The onshore pipeline would extend from the high water mark on the shoreline in Amboy, NJ, to Linden, NJ, interconnections with the interstate pipeline systems of Texas Eastern Transmission LP and Transcontinental Gas Pipe Line Co.

In a letter announcing the veto to David Matsuda, administrator of the federal Maritime Administration, Christie said Liberty's LNG project could jeopardize the state's efforts to become a renewable energy leader.

"New Jersey has invested much time, energy and resources into encouraging renewable energy, and its commitment has made the state one of the leaders in the nation on this front. The Liberty Natural Gas project could stifle investment in renewable energy technologies by increasing reliance on foreign energy sources, which would undermine all of the progress made by New Jersey to promote sustainable energy."

In addition to potential impacts on recreational and commercial fishing, shellfisheries and tourism industries, other reasons for the Christie administration's opposition to the Liberty proposal include its proximity to large population centers, potential discharges of harmful wastewater, increased homeland security demands and the disruption of port commerce, according to the governor's office.
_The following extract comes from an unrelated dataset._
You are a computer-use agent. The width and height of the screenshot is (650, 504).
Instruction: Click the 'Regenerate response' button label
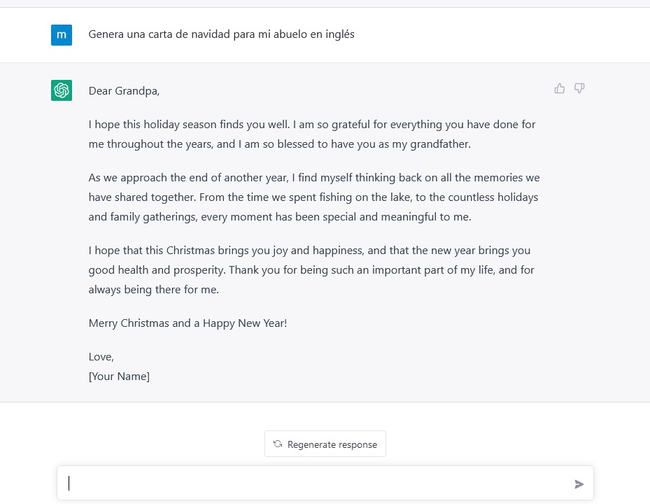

Christie's veto is the latest in a series of setbacks for LNG projects offshore New Jersey. Last year Atlantic Sea Island Group LLC cited economic conditions -- along with the retirement of its founder and CEO -- when it shelved its proposal for a deepwater LNG terminal to be sited on a man-made island off the coasts of New York and New Jersey (see Daily GPI, July 29, 2010). And in November ExxonMobil Corp. said BlueOcean Energy, a proposed $1 billion floating LNG project offshore New Jersey, had been "put on hold" (see Daily GPI, Nov. 22, 2010).

Liberty Natural Gas is affiliated with Excalibur Energy Inc., a 50-50 joint venture of Canadian Superior Energy Inc. and Global LNG Inc., a New York-based privately held company.